It was time for a spot of food processing this morning i.e. time to get the chickens out of the field and into the freezer. The three very pretty, light brown labelles have been living on borrowed time for several months since we kept giving them a reprieve. We can’t really do any poultry despatching when gite guests are around and our last guests only went a few weeks ago. A lot of people still don’t like to think that their meat comes from what was once a living thing, and which had to be rendered unliving somewhere along the line. It’s not particularly nice, but it has to be done and there’s no point being soppy about it. We don’t wake up in the morning thinking whoopee, today’s the day we do for our chickens. It’s a job that needs doing from time to time. We bought the chickens to eat and they really do taste extremely nice!
We only succeeded in dealing with two of them. Number three took off at a run when Chris came after her, and is probably still running! There’s a chance she may potter back tonight to the hen house from force of habit, but I’m not betting on it. She’s definitely smarter than your average chicken. And Chris has come to terms with being outwitted by her!
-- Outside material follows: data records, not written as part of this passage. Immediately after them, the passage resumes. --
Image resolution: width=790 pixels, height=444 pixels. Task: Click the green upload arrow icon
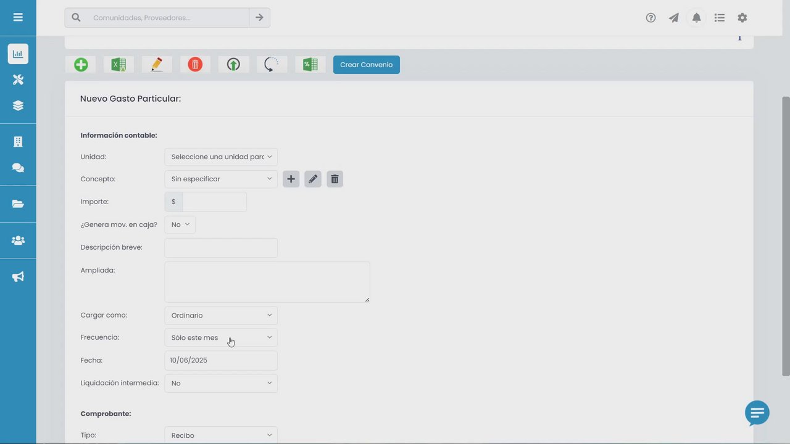233,65
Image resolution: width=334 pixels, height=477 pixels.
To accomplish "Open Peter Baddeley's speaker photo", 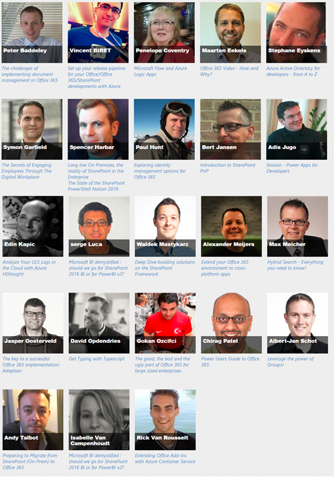I will pos(32,32).
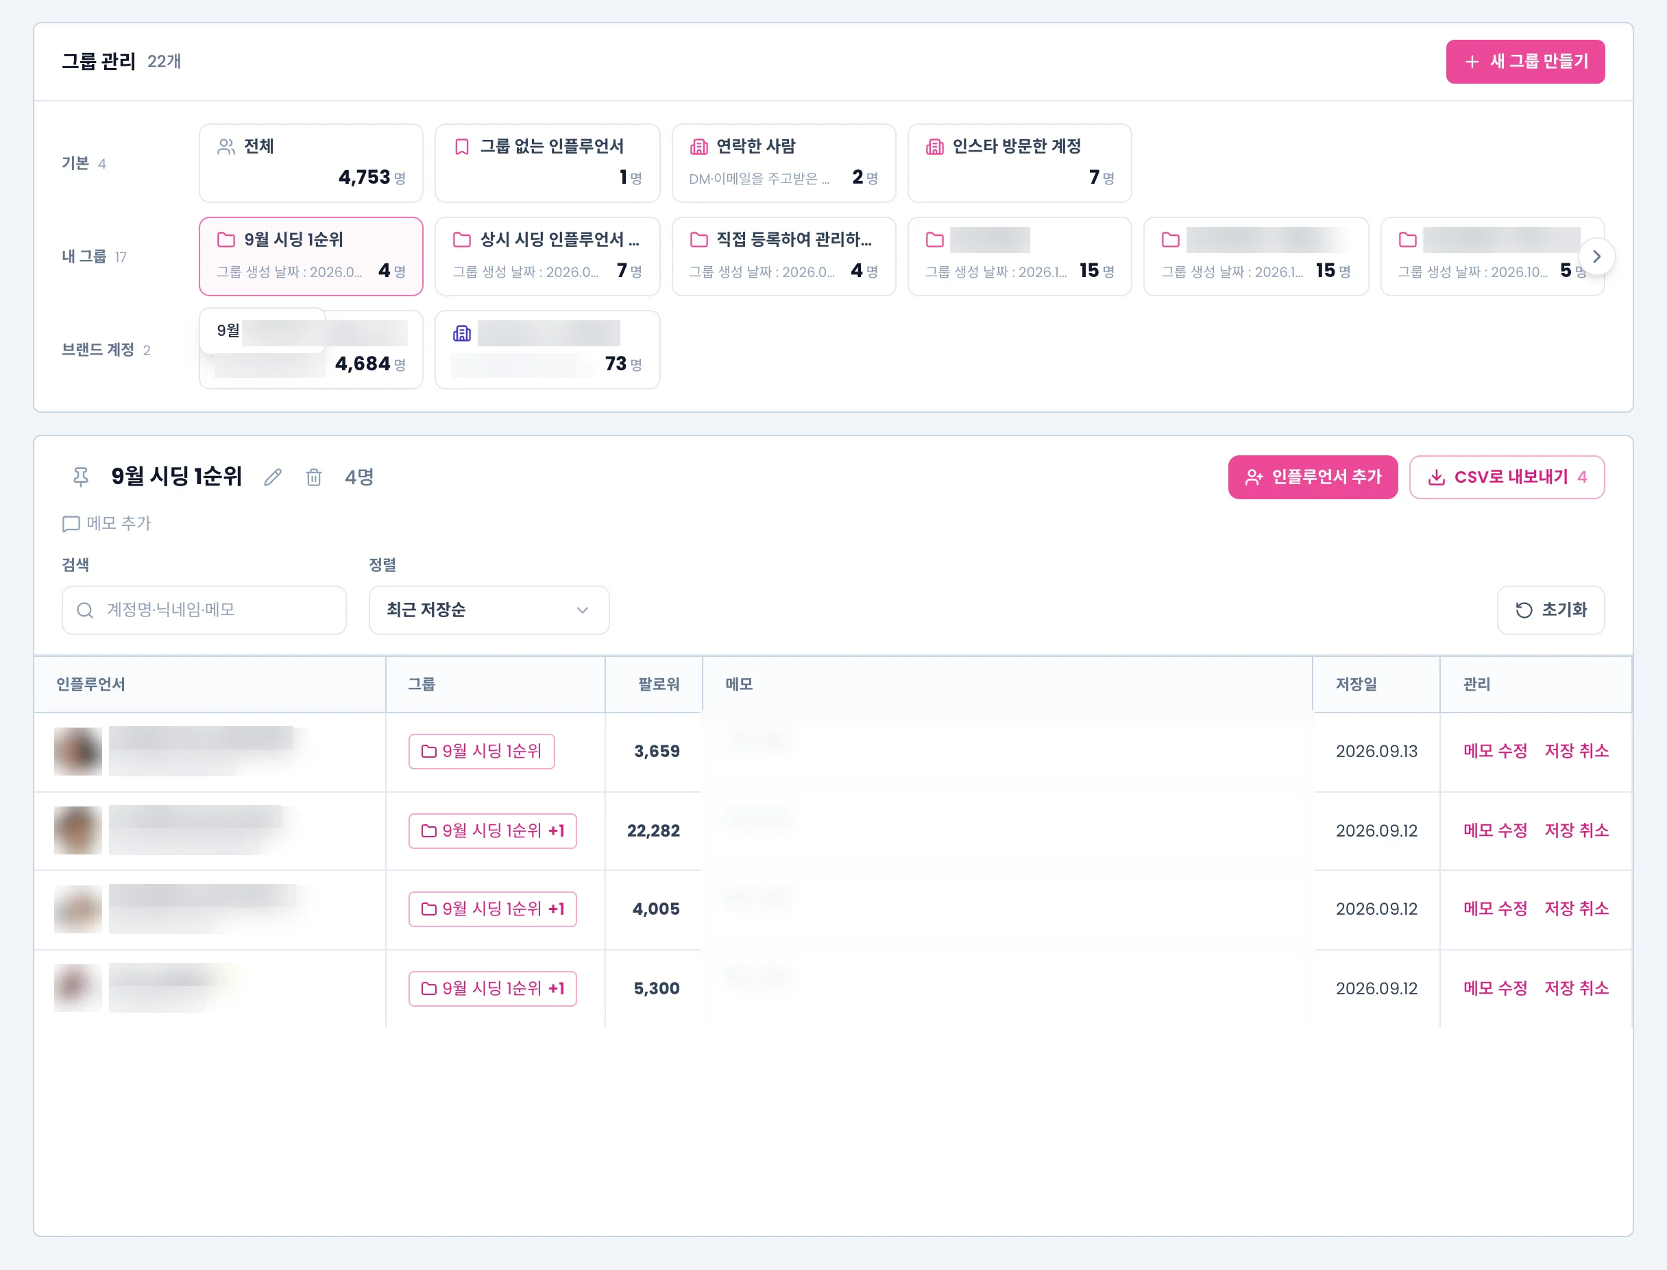Select the 그룹 없는 인플루언서 card
Screen dimensions: 1667x1270
(548, 163)
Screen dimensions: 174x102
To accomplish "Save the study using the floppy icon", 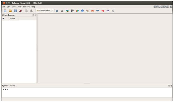I will pyautogui.click(x=15, y=11).
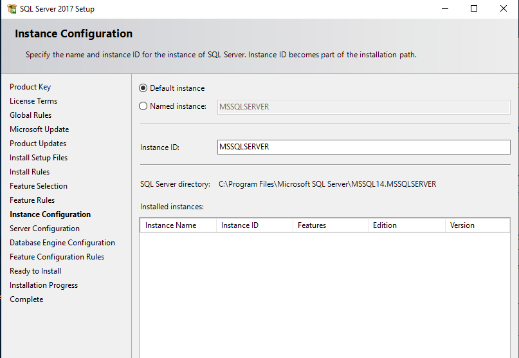Click the Version column header
Image resolution: width=519 pixels, height=358 pixels.
click(477, 225)
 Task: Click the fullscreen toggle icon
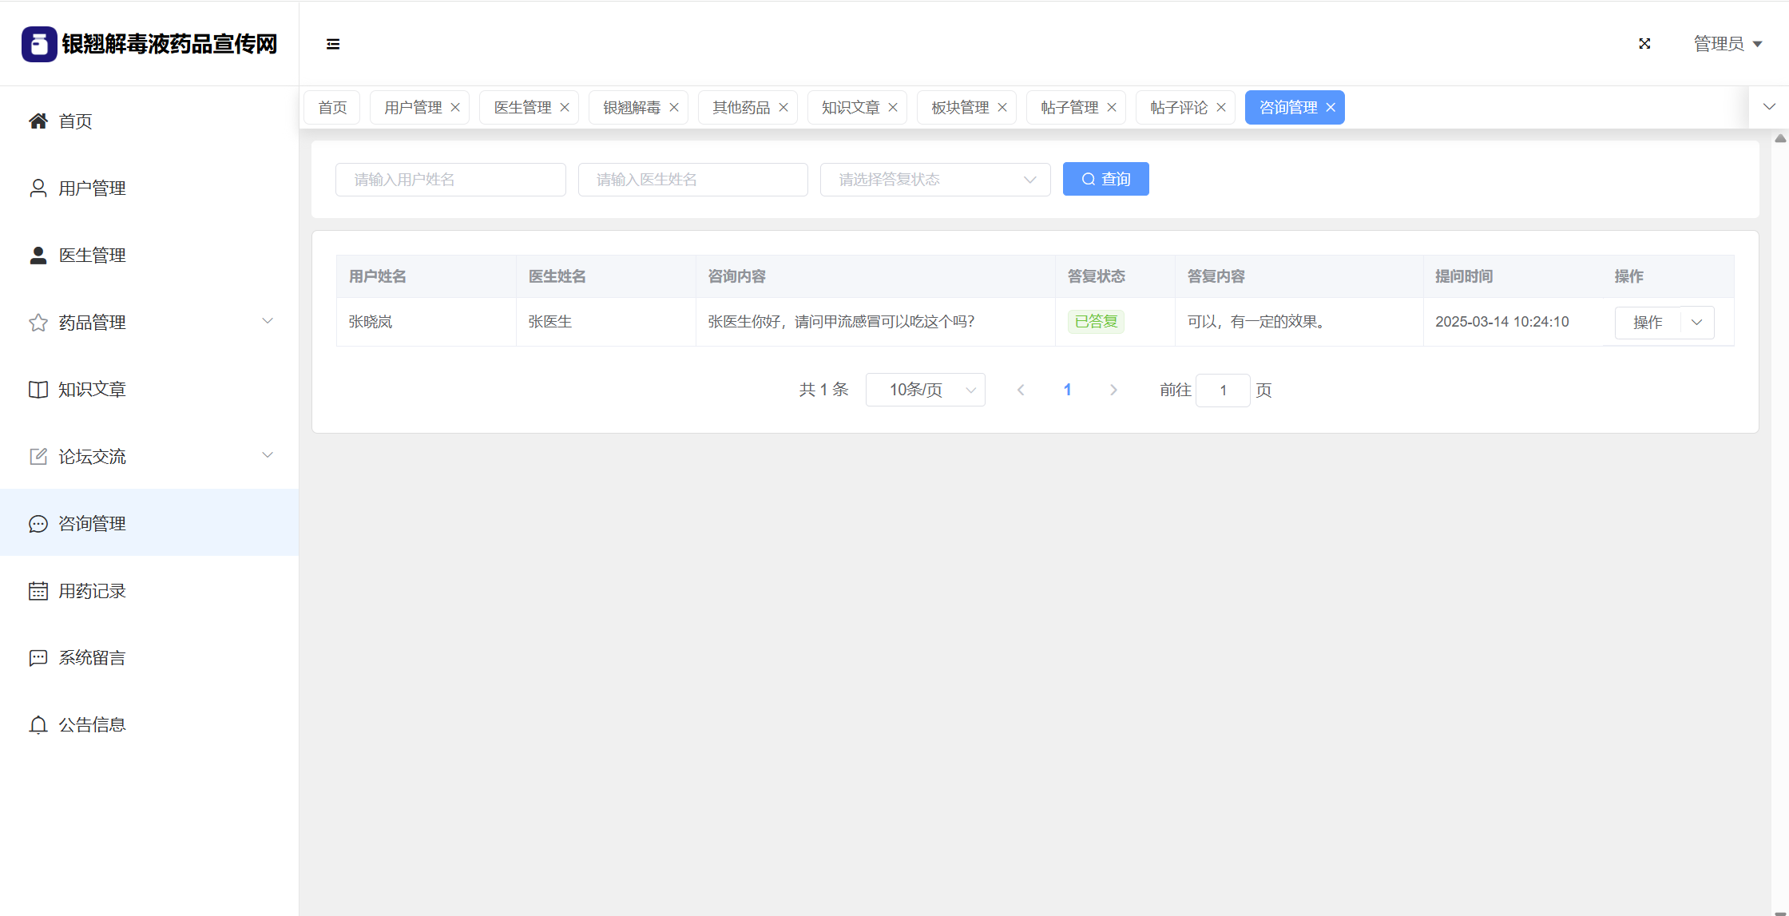[1644, 44]
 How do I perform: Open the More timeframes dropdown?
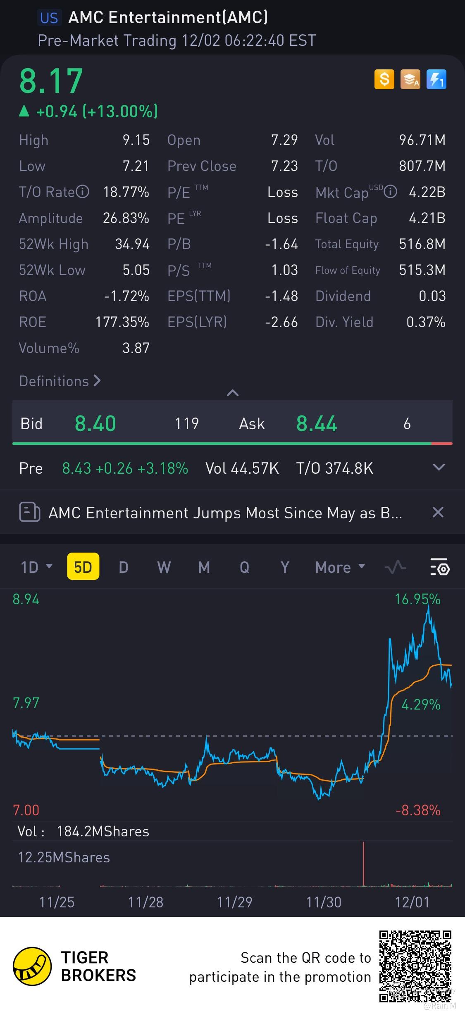pyautogui.click(x=340, y=567)
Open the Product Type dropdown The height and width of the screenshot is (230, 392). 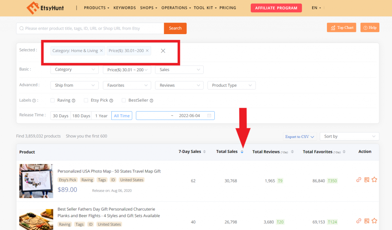pyautogui.click(x=231, y=85)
Roly the cat was very keen to help with the plucking when the time came.
That’s my job. I’m a left-handed plucker. I’m actually right-handed in everyday life but can be heavy-handed with that hand when pulling out feathers. The result is torn skin. Very unprofessional.
Anyway, one chicken is now in the freezer and the other is in the fridge for Friday night’s tea.
Friday is also carol service night. I’m doing one of the readings, and in French! It seemed a good idea at the time when I volunteered but I’m starting to feel nervous now. Caiti has run through the pronunciation with me but there are a couple of words that keep tripping me up. Grrr. Fingers crossed I’ll get it right on the night. It’s the reading about the three kings (les roi mages) arriving in Jerusalem and asking Herod where the new king is. Hardly subtle were they!
Back to food, it’s fish feeding season. The carp in our three lakes need extra noms (you have to know what noms means! – if not, go and look up lolcats) over winter. For most of the year they get well fed by anglers, and that’s on top of the naturally occurring food for them in their environment. All our lakes are stream fed which means edible microscopic goodies are constantly being washed into them. But the carp need a top up at this time of year to keep them in good condition. Since the lakes freeze for at least several weeks each winter, we need to get plenty of food – but not too much – in for them before that happens. So every couple of days, Chris and I lob in a carefully measured amount of carp pellets into each lake to meet the demands of its population. It’s a surprisingly fun job. The pellets make a lovely ploppy sound as they hit the water and it’s refreshingly mindless to chuck them about. The four-legged animals enjoy the occasion too. There’s a line of one dog and several cats behind us every time we head off. They snaffle up all the pellets that get dropped or misthrown (mainly by me) or otherwise don’t make it into the lakes. Even the goats like the pellets, which have a very strong fishy smell, but then goats like anything!